How to complete this task :: Please transcribe the listing below with every word intact.

### Raw data ###

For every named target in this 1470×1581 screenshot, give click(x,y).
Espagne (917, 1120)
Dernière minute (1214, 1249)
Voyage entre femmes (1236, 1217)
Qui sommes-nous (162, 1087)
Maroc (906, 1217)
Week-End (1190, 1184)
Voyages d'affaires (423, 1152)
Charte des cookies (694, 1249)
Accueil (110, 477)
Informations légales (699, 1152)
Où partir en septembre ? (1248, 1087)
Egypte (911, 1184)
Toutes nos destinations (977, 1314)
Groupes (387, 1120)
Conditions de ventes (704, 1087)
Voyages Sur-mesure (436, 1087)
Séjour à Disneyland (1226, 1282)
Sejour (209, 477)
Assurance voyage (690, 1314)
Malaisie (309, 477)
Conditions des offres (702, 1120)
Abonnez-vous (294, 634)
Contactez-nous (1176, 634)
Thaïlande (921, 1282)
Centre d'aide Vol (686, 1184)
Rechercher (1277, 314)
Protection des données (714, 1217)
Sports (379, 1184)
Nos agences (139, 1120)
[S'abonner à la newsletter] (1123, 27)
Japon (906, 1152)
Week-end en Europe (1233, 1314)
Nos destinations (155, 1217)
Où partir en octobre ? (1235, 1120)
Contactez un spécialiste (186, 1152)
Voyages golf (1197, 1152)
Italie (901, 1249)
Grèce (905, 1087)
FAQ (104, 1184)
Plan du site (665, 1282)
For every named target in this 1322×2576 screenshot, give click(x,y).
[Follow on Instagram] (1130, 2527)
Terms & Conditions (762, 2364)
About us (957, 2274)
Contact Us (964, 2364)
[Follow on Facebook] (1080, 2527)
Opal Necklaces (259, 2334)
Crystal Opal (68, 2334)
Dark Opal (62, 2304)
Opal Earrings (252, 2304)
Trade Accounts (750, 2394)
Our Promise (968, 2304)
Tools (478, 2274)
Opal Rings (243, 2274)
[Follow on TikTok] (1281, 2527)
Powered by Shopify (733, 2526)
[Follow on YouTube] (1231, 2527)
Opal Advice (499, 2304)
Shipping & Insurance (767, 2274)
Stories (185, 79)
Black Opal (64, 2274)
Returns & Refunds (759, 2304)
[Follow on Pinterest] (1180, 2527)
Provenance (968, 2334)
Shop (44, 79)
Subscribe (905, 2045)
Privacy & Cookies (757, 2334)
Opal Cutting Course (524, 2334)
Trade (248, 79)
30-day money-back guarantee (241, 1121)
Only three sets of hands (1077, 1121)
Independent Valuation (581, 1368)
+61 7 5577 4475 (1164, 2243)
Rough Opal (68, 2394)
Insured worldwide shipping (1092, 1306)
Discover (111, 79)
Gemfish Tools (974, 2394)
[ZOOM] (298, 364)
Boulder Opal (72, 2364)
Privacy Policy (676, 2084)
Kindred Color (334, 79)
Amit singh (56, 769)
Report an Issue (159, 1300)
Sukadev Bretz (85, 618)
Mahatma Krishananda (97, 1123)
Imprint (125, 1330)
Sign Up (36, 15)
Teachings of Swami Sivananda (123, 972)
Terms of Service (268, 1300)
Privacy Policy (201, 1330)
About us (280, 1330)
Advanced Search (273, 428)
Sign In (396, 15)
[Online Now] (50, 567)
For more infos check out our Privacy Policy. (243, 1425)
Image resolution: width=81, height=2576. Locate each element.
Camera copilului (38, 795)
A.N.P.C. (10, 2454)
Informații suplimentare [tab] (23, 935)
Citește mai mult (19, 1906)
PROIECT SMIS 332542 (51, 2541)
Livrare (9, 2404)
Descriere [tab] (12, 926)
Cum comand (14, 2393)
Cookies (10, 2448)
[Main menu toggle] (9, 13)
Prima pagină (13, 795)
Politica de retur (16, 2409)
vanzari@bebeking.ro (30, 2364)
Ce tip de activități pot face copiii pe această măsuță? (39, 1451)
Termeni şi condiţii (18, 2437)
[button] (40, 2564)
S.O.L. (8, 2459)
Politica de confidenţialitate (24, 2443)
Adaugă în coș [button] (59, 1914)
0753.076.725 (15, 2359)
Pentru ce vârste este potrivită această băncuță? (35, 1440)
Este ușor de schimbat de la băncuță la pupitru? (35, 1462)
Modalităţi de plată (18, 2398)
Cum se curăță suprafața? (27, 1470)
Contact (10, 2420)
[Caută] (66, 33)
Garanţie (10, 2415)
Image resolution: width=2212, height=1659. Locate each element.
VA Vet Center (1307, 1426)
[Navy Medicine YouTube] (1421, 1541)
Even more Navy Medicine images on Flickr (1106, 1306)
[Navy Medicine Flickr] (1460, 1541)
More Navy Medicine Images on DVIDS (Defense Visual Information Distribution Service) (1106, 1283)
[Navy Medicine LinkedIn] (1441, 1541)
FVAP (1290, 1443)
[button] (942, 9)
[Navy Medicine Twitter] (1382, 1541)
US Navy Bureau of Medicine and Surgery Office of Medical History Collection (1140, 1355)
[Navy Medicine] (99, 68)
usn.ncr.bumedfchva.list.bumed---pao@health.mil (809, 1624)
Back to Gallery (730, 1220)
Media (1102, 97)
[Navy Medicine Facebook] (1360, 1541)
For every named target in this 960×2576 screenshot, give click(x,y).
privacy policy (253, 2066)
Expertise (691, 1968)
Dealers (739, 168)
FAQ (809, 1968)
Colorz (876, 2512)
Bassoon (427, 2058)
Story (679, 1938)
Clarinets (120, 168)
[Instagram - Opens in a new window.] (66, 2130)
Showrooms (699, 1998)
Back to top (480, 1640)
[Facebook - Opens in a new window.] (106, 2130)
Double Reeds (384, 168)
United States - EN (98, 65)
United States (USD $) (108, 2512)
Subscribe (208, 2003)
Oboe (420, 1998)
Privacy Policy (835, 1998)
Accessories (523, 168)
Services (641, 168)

###

Reply ::
For every named target in this 1470×1581 screenshot, give click(x,y).
Espagne (917, 1120)
Dernière minute (1214, 1249)
Voyage entre femmes (1236, 1217)
Qui sommes-nous (162, 1087)
Maroc (906, 1217)
Week-End (1190, 1184)
Voyages d'affaires (423, 1152)
Charte des cookies (694, 1249)
Accueil (110, 477)
Informations légales (699, 1152)
Où partir en septembre ? (1248, 1087)
Egypte (911, 1184)
Toutes nos destinations (977, 1314)
Groupes (387, 1120)
Conditions de ventes (704, 1087)
Voyages Sur-mesure (436, 1087)
Séjour à Disneyland (1226, 1282)
Sejour (209, 477)
Assurance voyage (690, 1314)
Malaisie (309, 477)
Conditions des offres (702, 1120)
Abonnez-vous (294, 634)
Contactez-nous (1176, 634)
Thaïlande (921, 1282)
Centre d'aide Vol (686, 1184)
Rechercher (1277, 314)
Protection des données (714, 1217)
Sports (379, 1184)
Nos agences (139, 1120)
[S'abonner à la newsletter] (1123, 27)
Japon (906, 1152)
Week-end en Europe (1233, 1314)
Nos destinations (155, 1217)
Où partir en octobre ? (1235, 1120)
Contactez un spécialiste (186, 1152)
Voyages golf (1197, 1152)
Italie (901, 1249)
Grèce (905, 1087)
FAQ (104, 1184)
Plan du site (665, 1282)
For every named target in this 1322×2576 screenshot, give click(x,y).
[Follow on Instagram] (1130, 2527)
Terms & Conditions (762, 2364)
About us (957, 2274)
Contact Us (964, 2364)
[Follow on Facebook] (1080, 2527)
Opal Necklaces (259, 2334)
Crystal Opal (68, 2334)
Dark Opal (62, 2304)
Opal Earrings (252, 2304)
Trade Accounts (750, 2394)
Our Promise (968, 2304)
Tools (478, 2274)
Opal Rings (243, 2274)
[Follow on TikTok] (1281, 2527)
Powered by Shopify (733, 2526)
[Follow on YouTube] (1231, 2527)
Opal Advice (499, 2304)
Shipping & Insurance (767, 2274)
Stories (185, 79)
Black Opal (64, 2274)
Returns & Refunds (759, 2304)
[Follow on Pinterest] (1180, 2527)
Provenance (968, 2334)
Shop (44, 79)
Subscribe (905, 2045)
Privacy & Cookies (757, 2334)
Opal Cutting Course (524, 2334)
Trade (248, 79)
30-day money-back guarantee (241, 1121)
Only three sets of hands (1077, 1121)
Independent Valuation (581, 1368)
+61 7 5577 4475 (1164, 2243)
Rough Opal (68, 2394)
Insured worldwide shipping (1092, 1306)
Discover (111, 79)
Gemfish Tools (974, 2394)
[ZOOM] (298, 364)
Boulder Opal (72, 2364)
Privacy Policy (676, 2084)
Kindred Color (334, 79)
Amit singh (56, 769)
Report an Issue (159, 1300)
Sukadev Bretz (85, 618)
Mahatma Krishananda (97, 1123)
Imprint (125, 1330)
Sign Up (36, 15)
Teachings of Swami Sivananda (123, 972)
Terms of Service (268, 1300)
Privacy Policy (201, 1330)
About us (280, 1330)
Advanced Search (273, 428)
Sign In (396, 15)
[Online Now] (50, 567)
For more infos check out our Privacy Policy. (243, 1425)
Image resolution: width=81, height=2576. Locate each element.
Camera copilului (38, 795)
A.N.P.C. (10, 2454)
Informații suplimentare [tab] (23, 935)
Citește mai mult (19, 1906)
PROIECT SMIS 332542 (51, 2541)
Livrare (9, 2404)
Descriere [tab] (12, 926)
Cum comand (14, 2393)
Cookies (10, 2448)
[Main menu toggle] (9, 13)
Prima pagină (13, 795)
Politica de retur (16, 2409)
vanzari@bebeking.ro (30, 2364)
Ce tip de activități pot face copiii pe această măsuță? (39, 1451)
Termeni şi condiţii (18, 2437)
[button] (40, 2564)
S.O.L. (8, 2459)
Politica de confidenţialitate (24, 2443)
Adaugă în coș [button] (59, 1914)
0753.076.725 (15, 2359)
Pentru ce vârste este potrivită această băncuță? (35, 1440)
Este ușor de schimbat de la băncuță la pupitru? (35, 1462)
Modalităţi de plată (18, 2398)
Cum se curăță suprafața? (27, 1470)
Contact (10, 2420)
[Caută] (66, 33)
Garanţie (10, 2415)
Image resolution: width=2212, height=1659. Locate each element.
VA Vet Center (1307, 1426)
[Navy Medicine YouTube] (1421, 1541)
Even more Navy Medicine images on Flickr (1106, 1306)
[Navy Medicine Flickr] (1460, 1541)
More Navy Medicine Images on DVIDS (Defense Visual Information Distribution Service) (1106, 1283)
[Navy Medicine LinkedIn] (1441, 1541)
FVAP (1290, 1443)
[button] (942, 9)
[Navy Medicine Twitter] (1382, 1541)
US Navy Bureau of Medicine and Surgery Office of Medical History Collection (1140, 1355)
[Navy Medicine] (99, 68)
usn.ncr.bumedfchva.list.bumed---pao@health.mil (809, 1624)
Back to Gallery (730, 1220)
Media (1102, 97)
[Navy Medicine Facebook] (1360, 1541)
For every named target in this 960×2576 screenshot, give click(x,y).
privacy policy (253, 2066)
Expertise (691, 1968)
Dealers (739, 168)
FAQ (809, 1968)
Colorz (876, 2512)
Bassoon (427, 2058)
Story (679, 1938)
Clarinets (120, 168)
[Instagram - Opens in a new window.] (66, 2130)
Showrooms (699, 1998)
Back to top (480, 1640)
[Facebook - Opens in a new window.] (106, 2130)
Double Reeds (384, 168)
United States - EN (98, 65)
United States (USD $) (108, 2512)
Subscribe (208, 2003)
Oboe (420, 1998)
Privacy Policy (835, 1998)
Accessories (523, 168)
Services (641, 168)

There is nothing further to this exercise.